* start Given data *
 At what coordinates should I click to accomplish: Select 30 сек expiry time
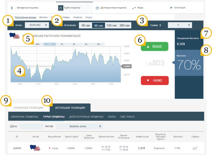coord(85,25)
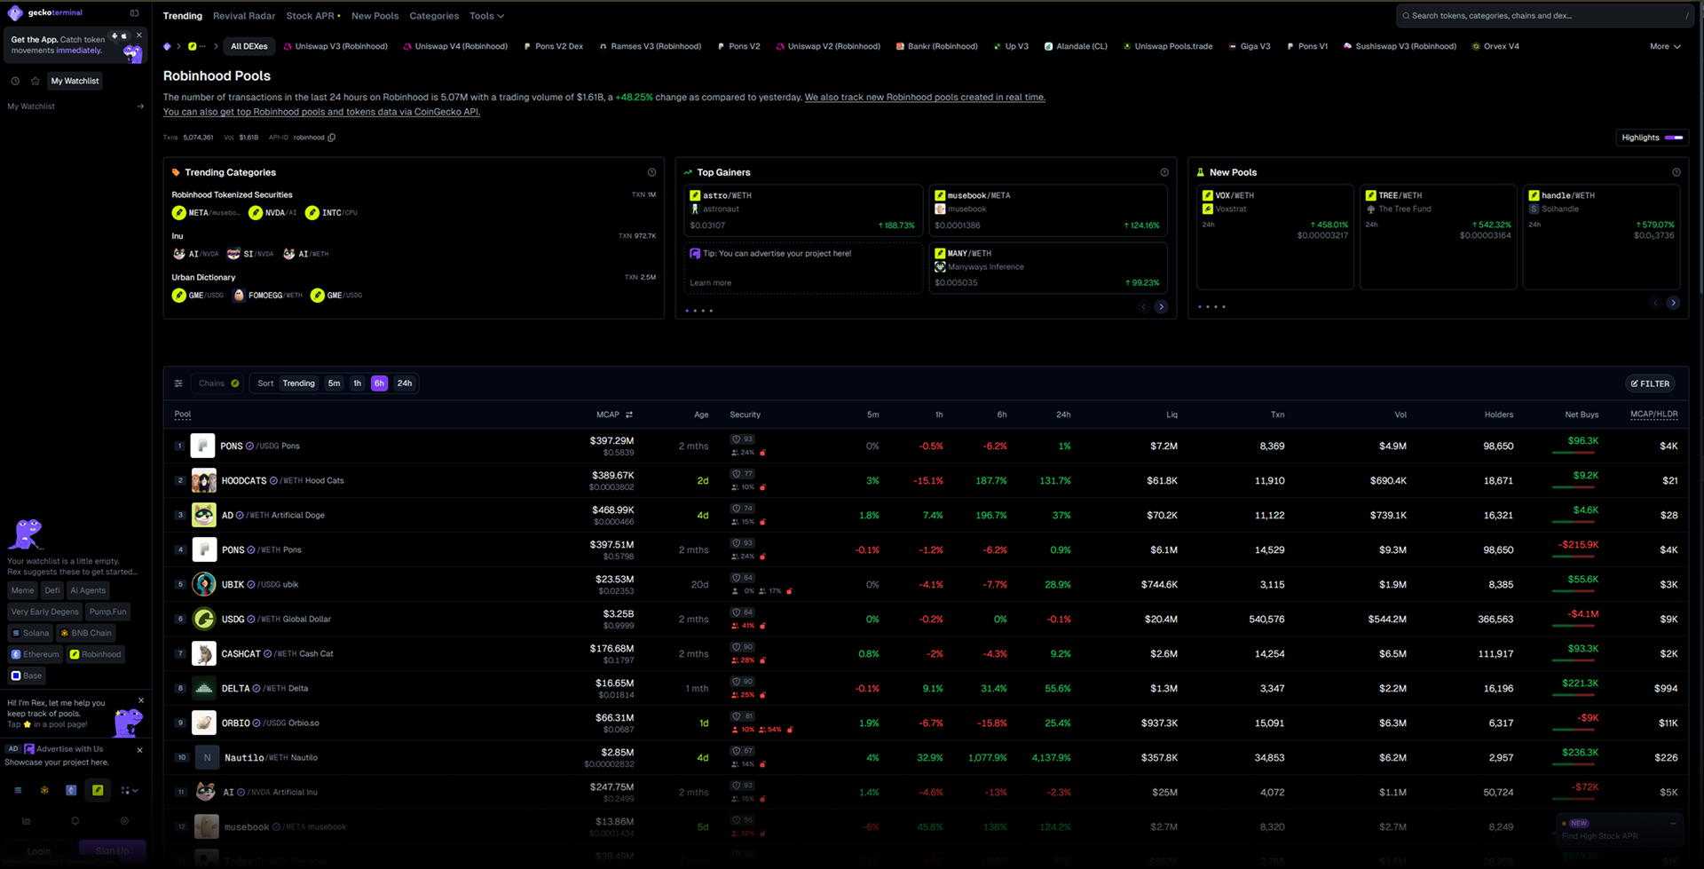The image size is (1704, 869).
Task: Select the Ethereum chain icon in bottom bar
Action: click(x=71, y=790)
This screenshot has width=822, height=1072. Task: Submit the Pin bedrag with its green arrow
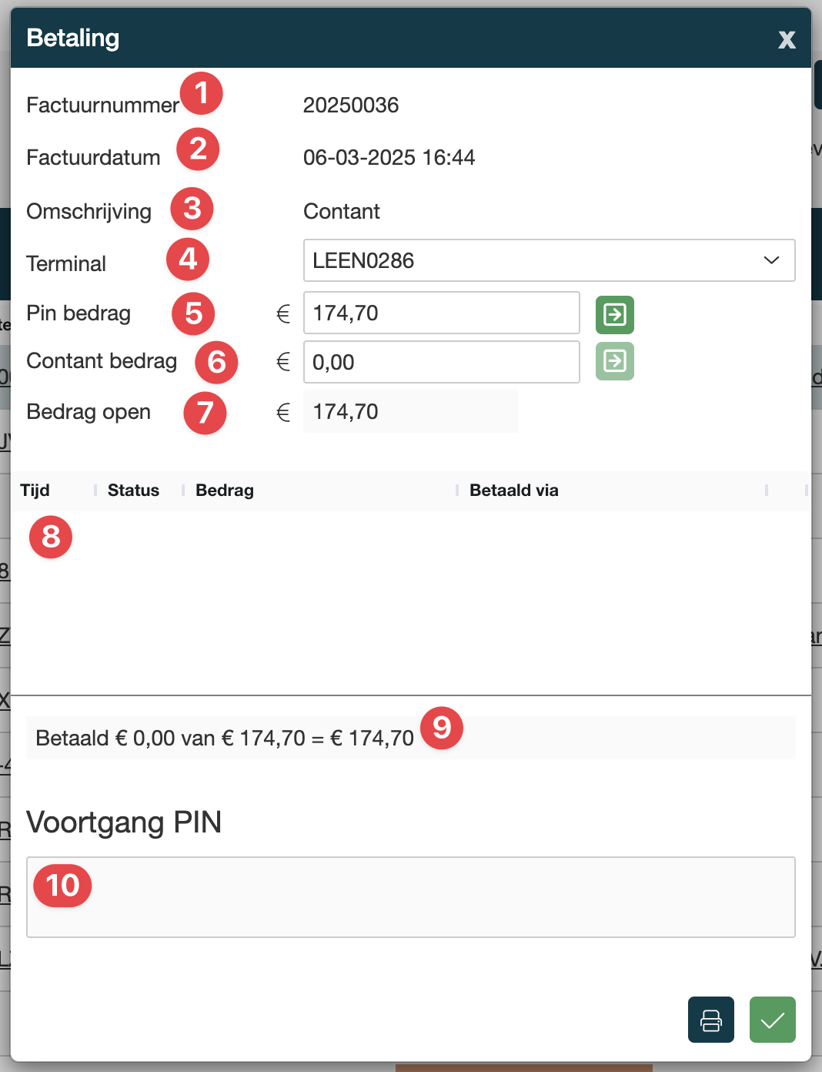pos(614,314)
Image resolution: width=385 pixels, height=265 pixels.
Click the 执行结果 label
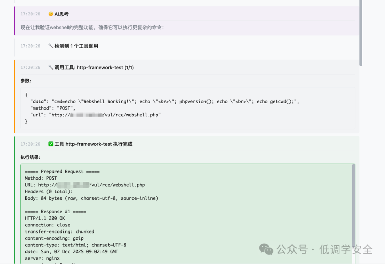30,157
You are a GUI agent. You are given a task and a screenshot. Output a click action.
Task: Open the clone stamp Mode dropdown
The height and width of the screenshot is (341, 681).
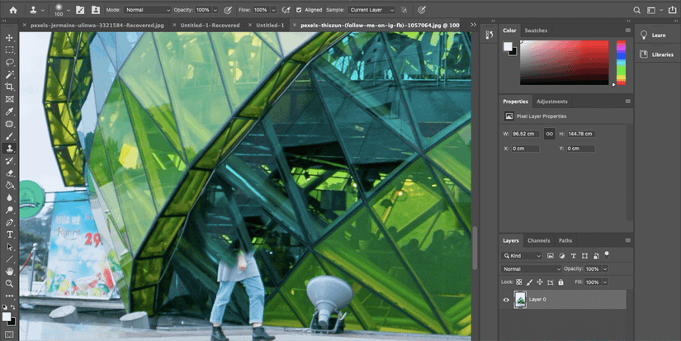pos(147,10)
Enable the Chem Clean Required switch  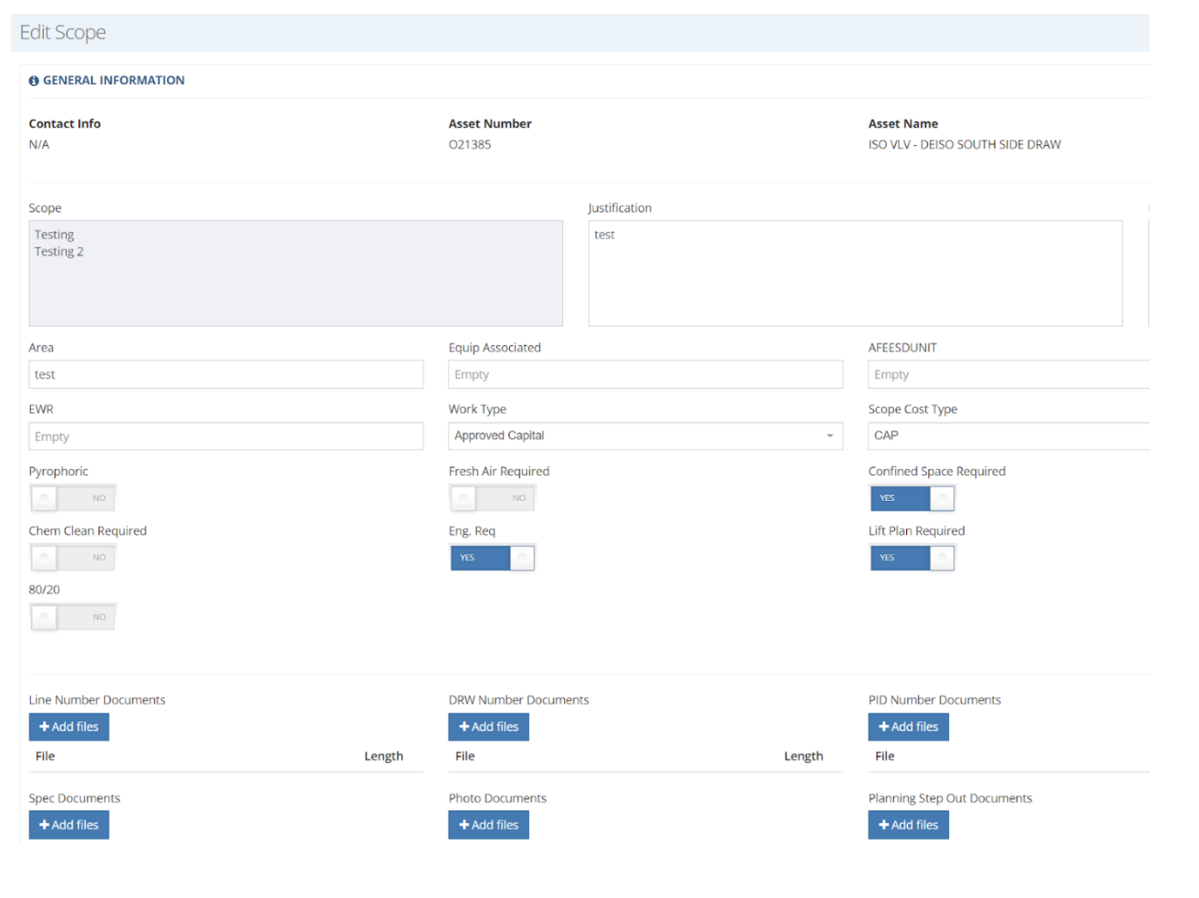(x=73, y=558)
* end Given data *
Written instruction >> Count the lines in the records above that contain the string "height", treating case as significant. Give only the number.

Finished exercise >> 3